1. URBAN HISTORY IN CITY MUSEUM NARRATIVES

14:08 Berlin - always on the move. Dealing with change in Berlin's history and its presentation, Peter Lummel (12’+1’ to change presentation)
How does the Stadtmuseum Berlin deal with the approach of "telling" a city history on the basis of chosen central turning points? What role do the Berliners and their experiences of change play in the exhibition? Who tells the story?

14:21 København, “A Museum on the move”, Jakob Ingemann Parby (12’+1’ to change presentation)
The the way in which the museum has used categories of topography and time as a guiding principle for the innovative layout of the galleries... connecting topographies of the contemporary city with biographies, conflicts and ideals from the past.

14:34 Lyon, “Agile Museography : how a City Museum can follow the Urban Mouvement ?”, Xavier de la Selle (12’+1’ to change presentation)
How could the museum depart from the chronological exhibition, which was too much linear, without giving up the narrative approach? If city museum are museum of the city includind present time, how far can the narrative go in the time?

14:47 Bordeaux, “Bordeaux, an attractive city”, Laurent Védrine (12’+1’ to change presentation)
Bordeaux splendor is linked to the involvement of the Port in the Atlantic slave trade in the 18th century. How can a history museum present a contrasting and up-to-date city story allowing it to be attractive to its inhabitants and the tourist public?

15:00 Debate (30’)

15:30-16:00 COFFEE BREAK

2. MUSEUMS SHAPING THE CITY AND THE CITY IMAGE

16:00 Liverpool, “Community Stories, Changing Places, Cultural Connections: Pembroke Place, Liverpool”, Liz Stewart (12’+1’ to change presentation)
Very diverse people called Pembroke Place ‘home’ in the late 19th century: one geographical area reveals a plethora of stories which reflect the city’s history. A range of approaches were brought together to reveal more about the history of the area.
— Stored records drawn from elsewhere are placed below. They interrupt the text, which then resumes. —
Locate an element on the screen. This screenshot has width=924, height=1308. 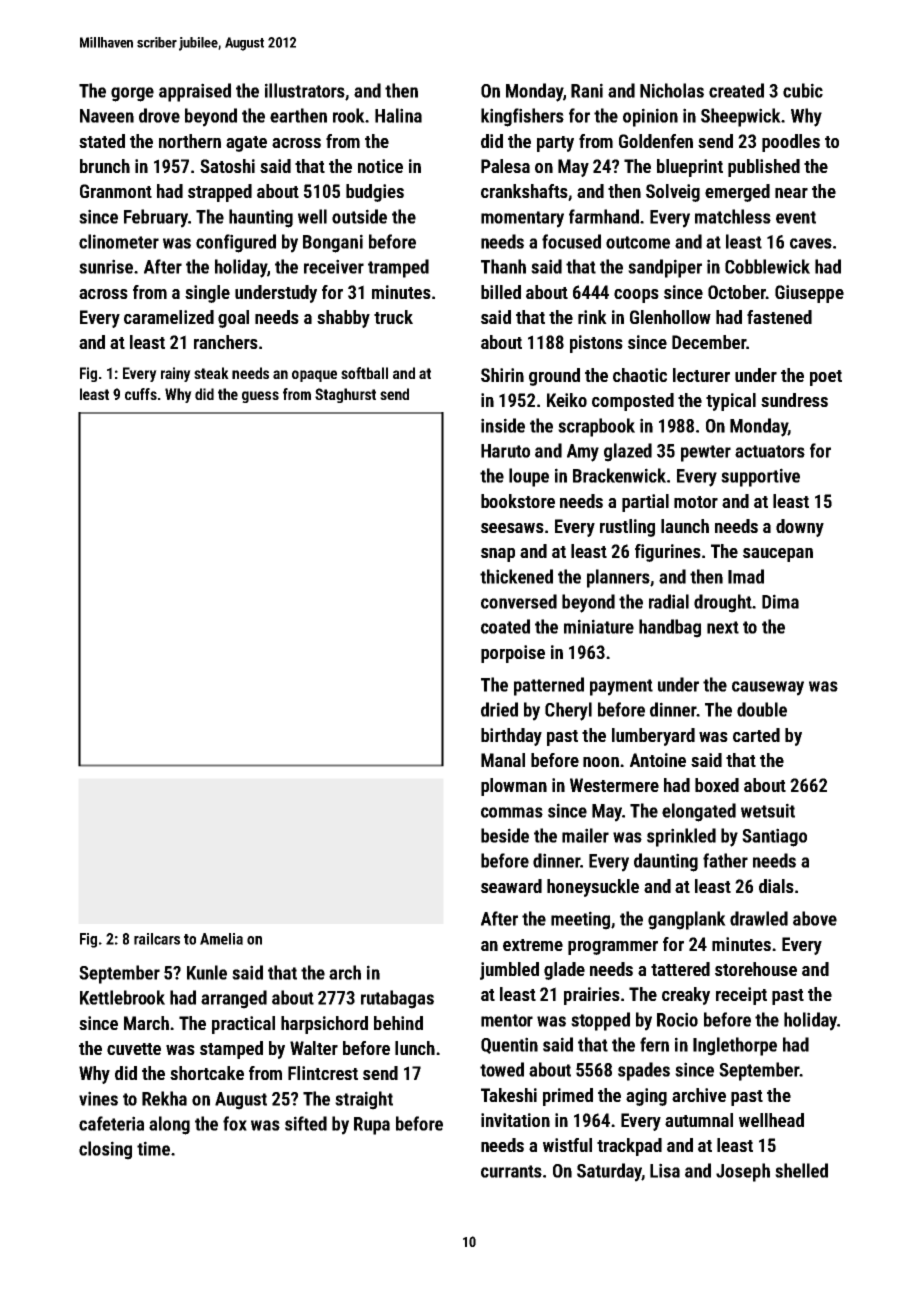
Glenhollow is located at coordinates (670, 317).
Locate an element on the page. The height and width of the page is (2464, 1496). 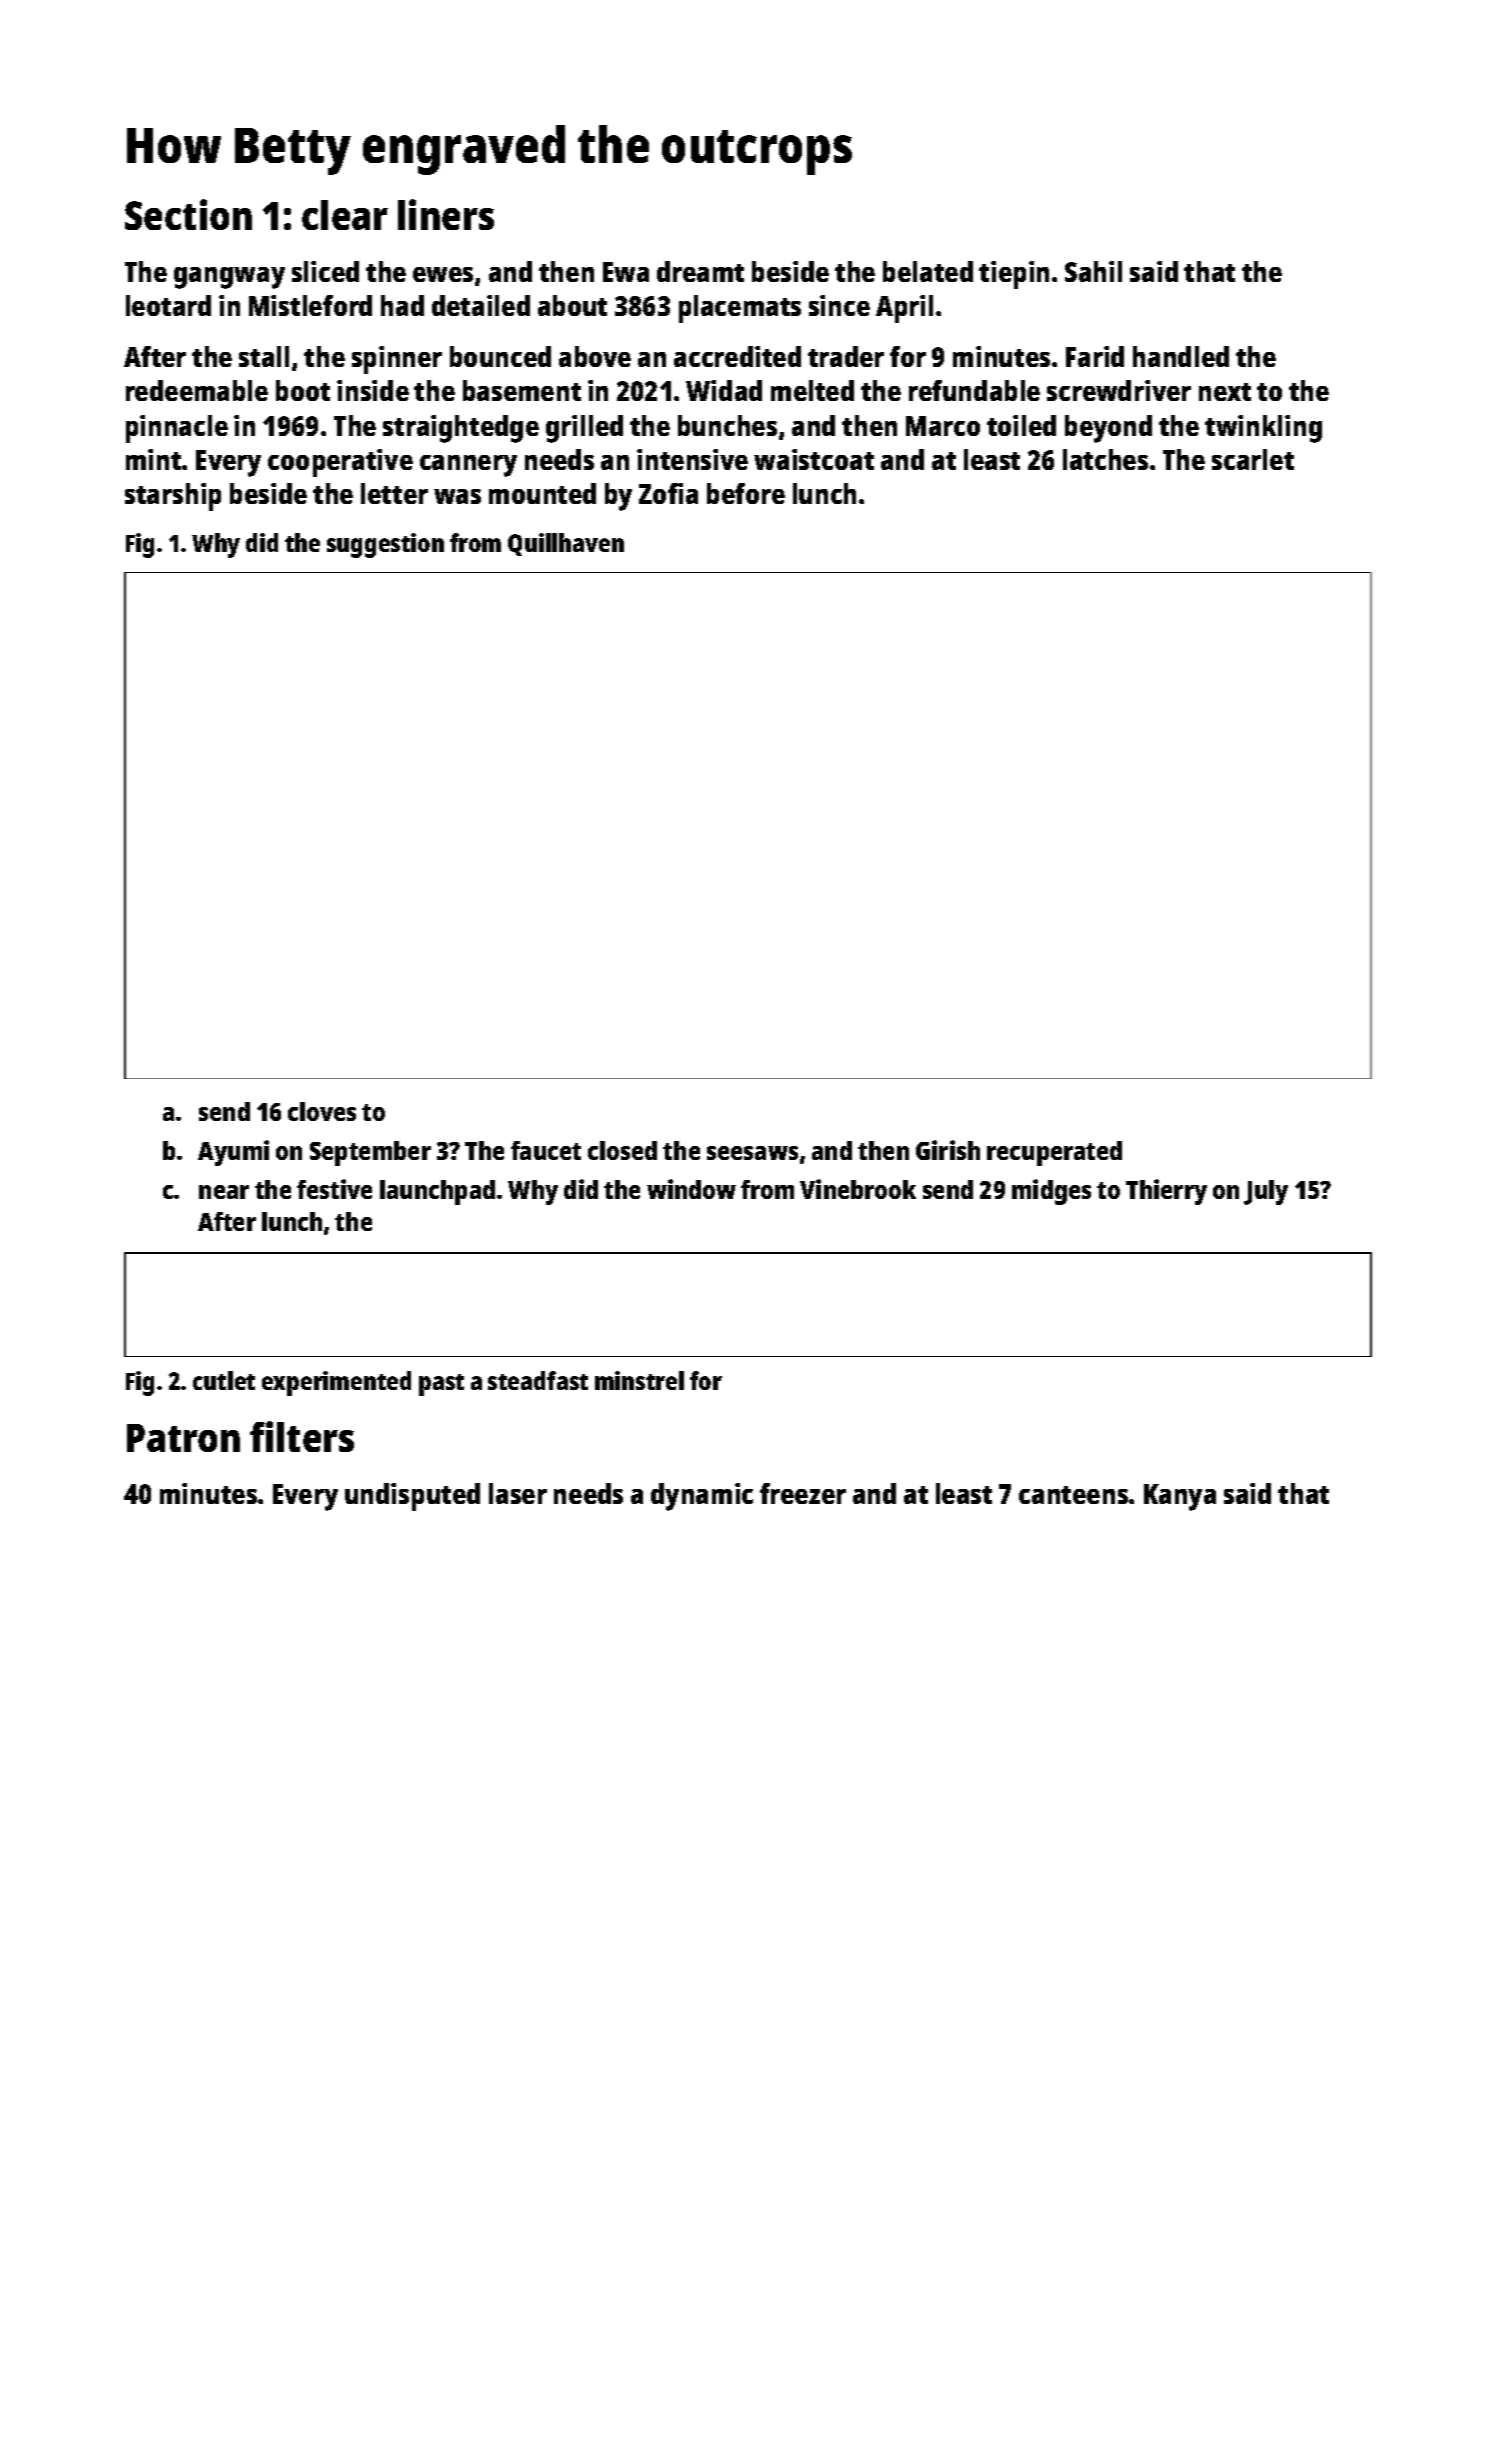
Sahil is located at coordinates (1093, 271).
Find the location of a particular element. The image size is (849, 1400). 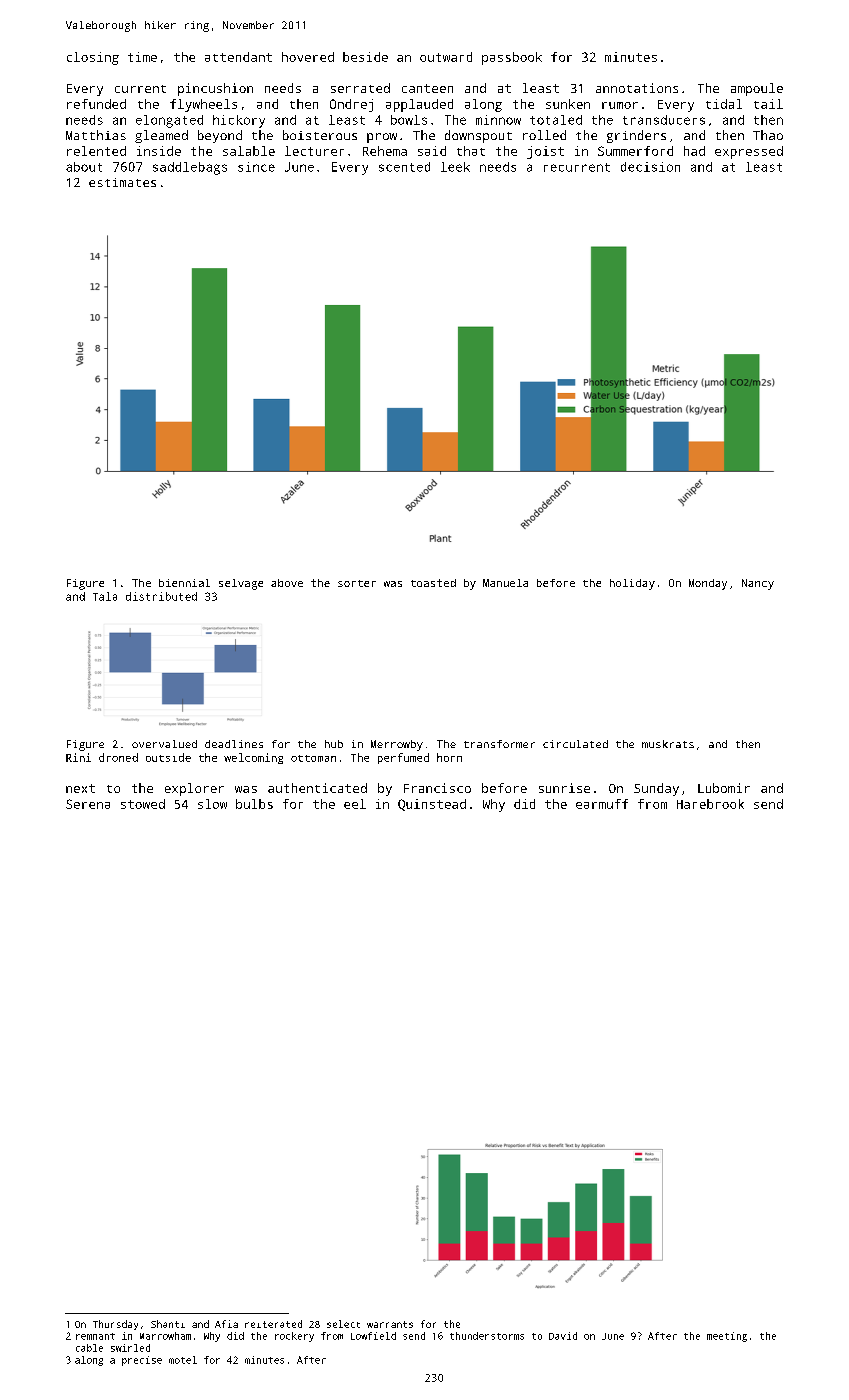

closing is located at coordinates (93, 58).
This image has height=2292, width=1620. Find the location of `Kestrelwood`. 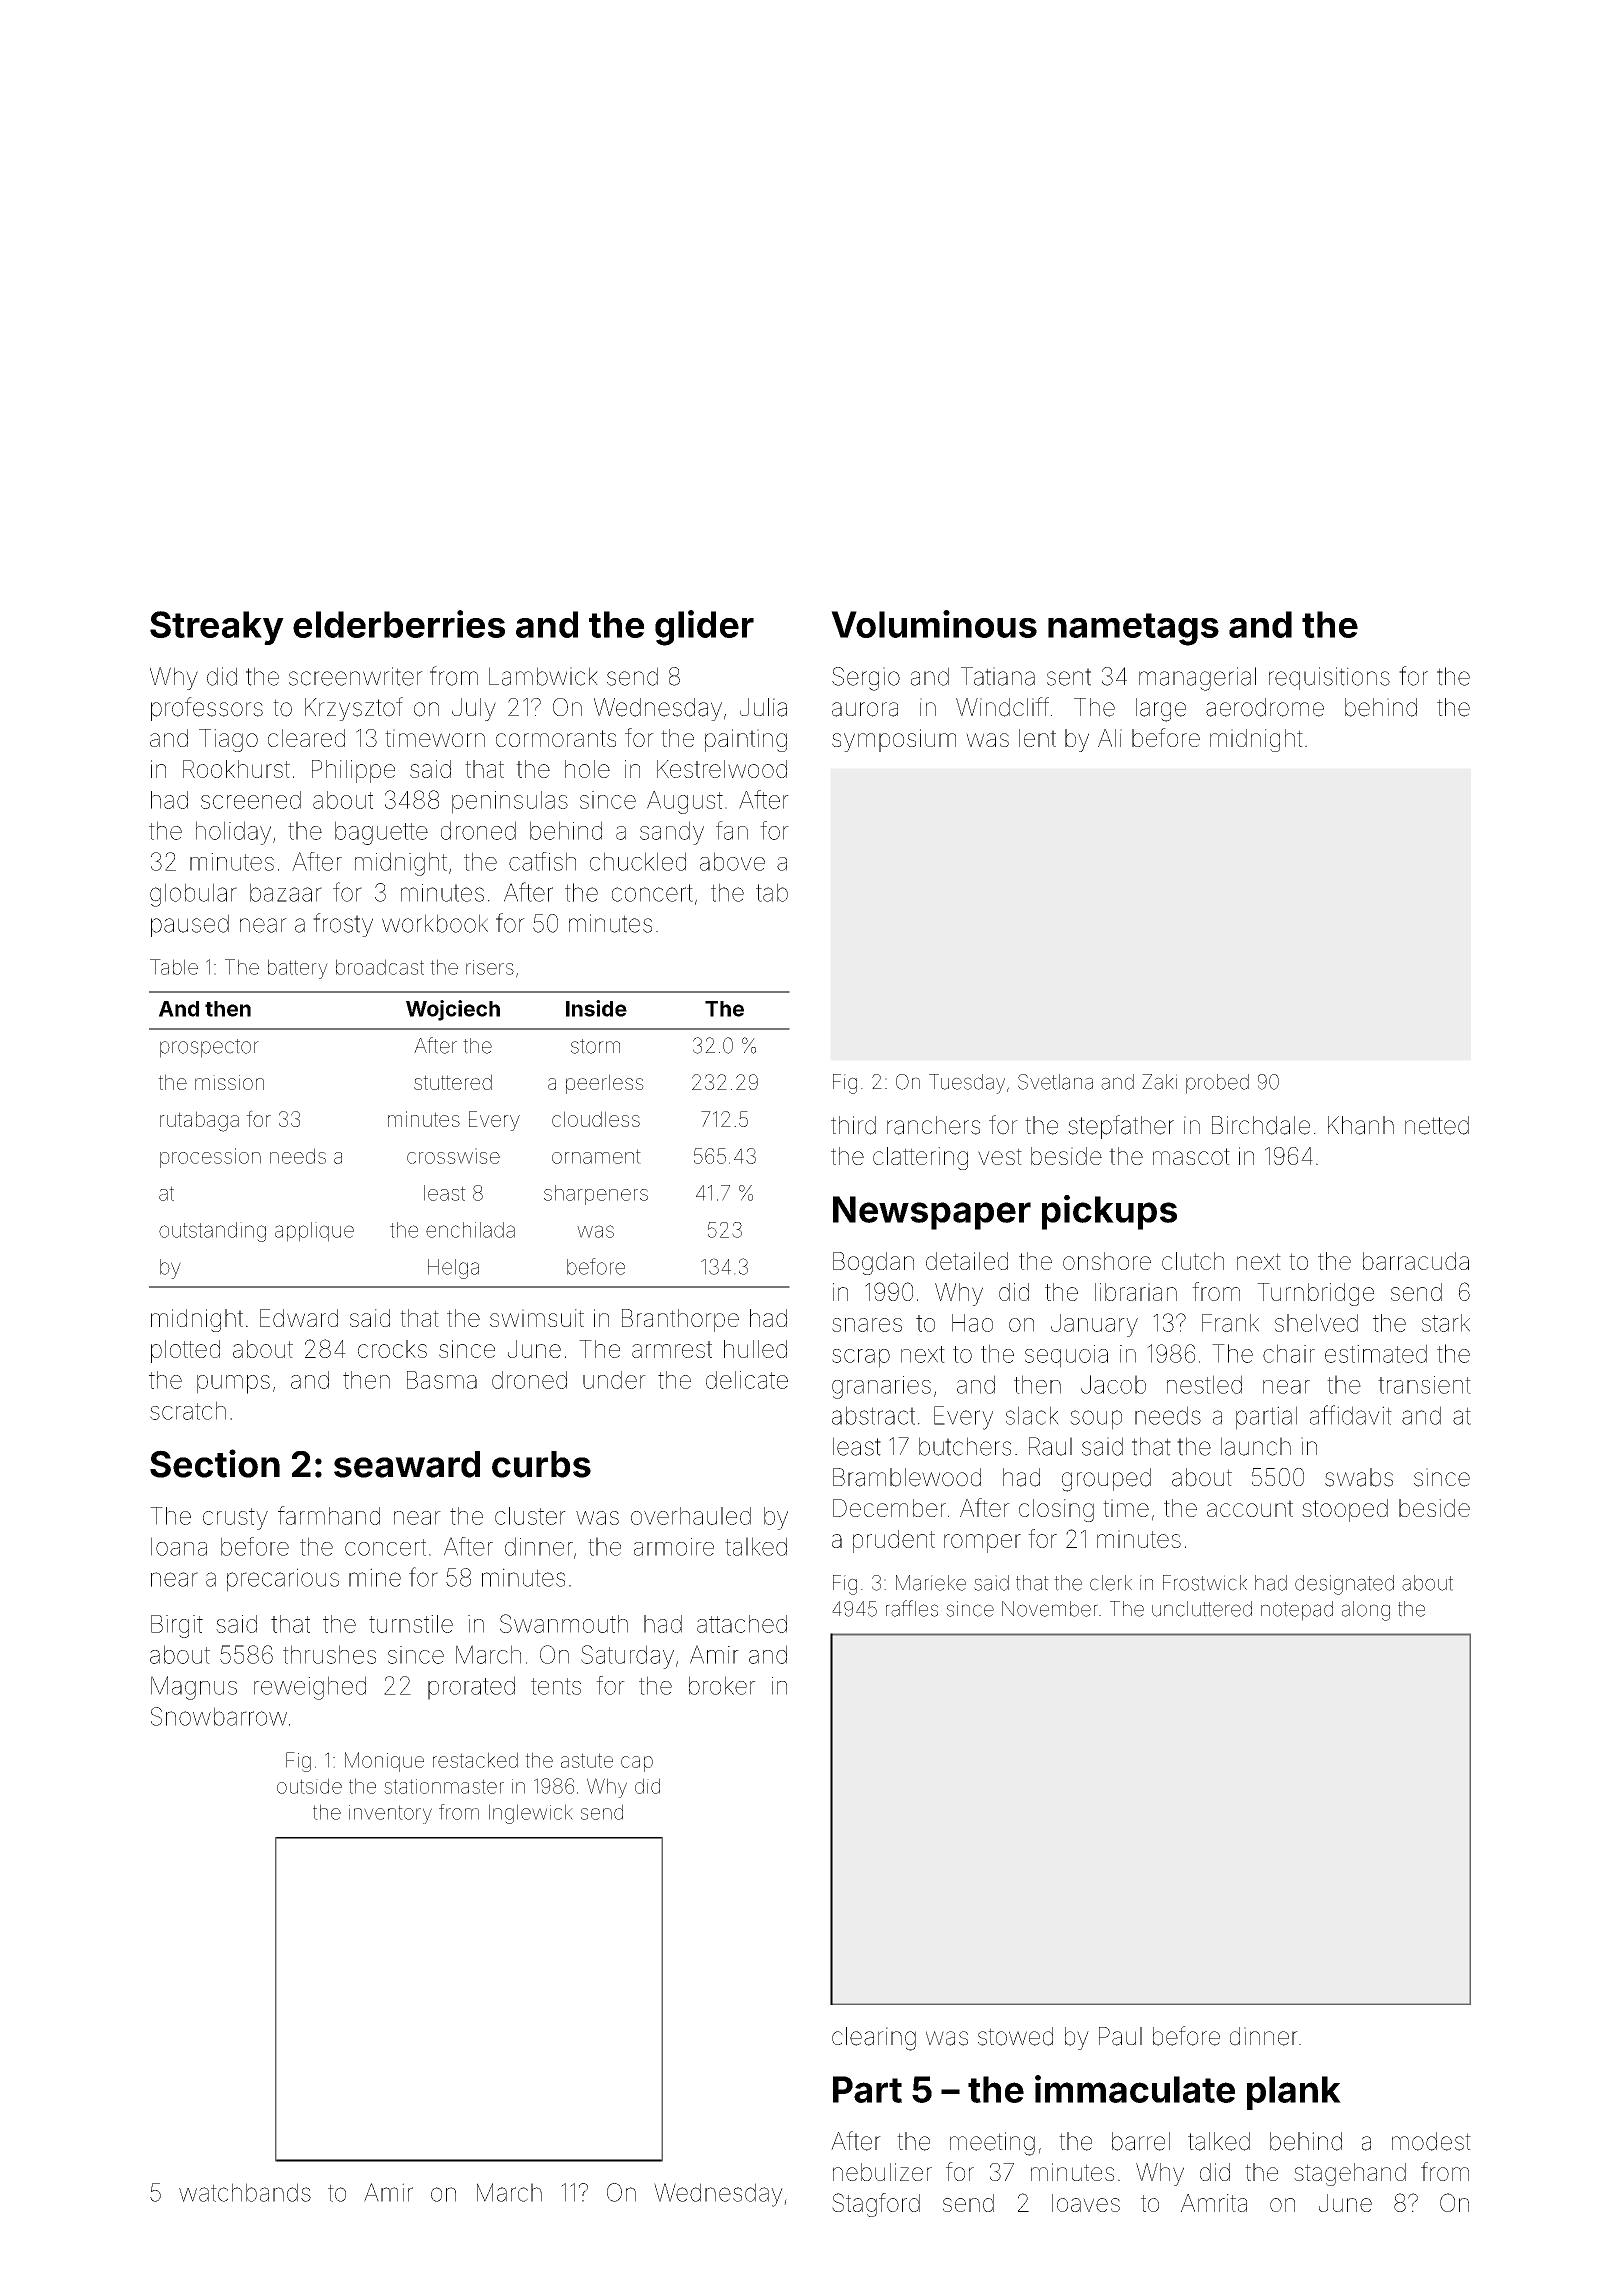

Kestrelwood is located at coordinates (722, 769).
16:13 Lisboa, “Departures: from Nostalgia to Modernity. The Silent Paths of Urban Motions in a City Museum Picture. The Case Study of Museum of Lisbon’s Arthur May Painting, Mario Nascimento (12’+1’ to change presentation)
An approach to both the collection and the city heritage, having for case study a painting from the long-term exhibition. With the two dimensions of the painting: as an historical document and as a contemporary artkwork.

16:26 London, “The City as the Largest Open-Air Museum? Re-enactment, Juxtaposition and Narration of Heritage Buses in Urban Space”, Kevin Ka-Hin Tsang (12’+1’ to change presentation)
Under the idea of the city as potentially the largest open air museum, this paper explores the occasion of the London Tube Strike heritage bus replacement services run by vehicles from the transport museum or private collectors.

16:39 Debate (38’)

17:17 Some conclusions and proposals, Joan Roca i Albert (13’)

17:30 Good bye! (or a beer or wine together sometimes during the conference!)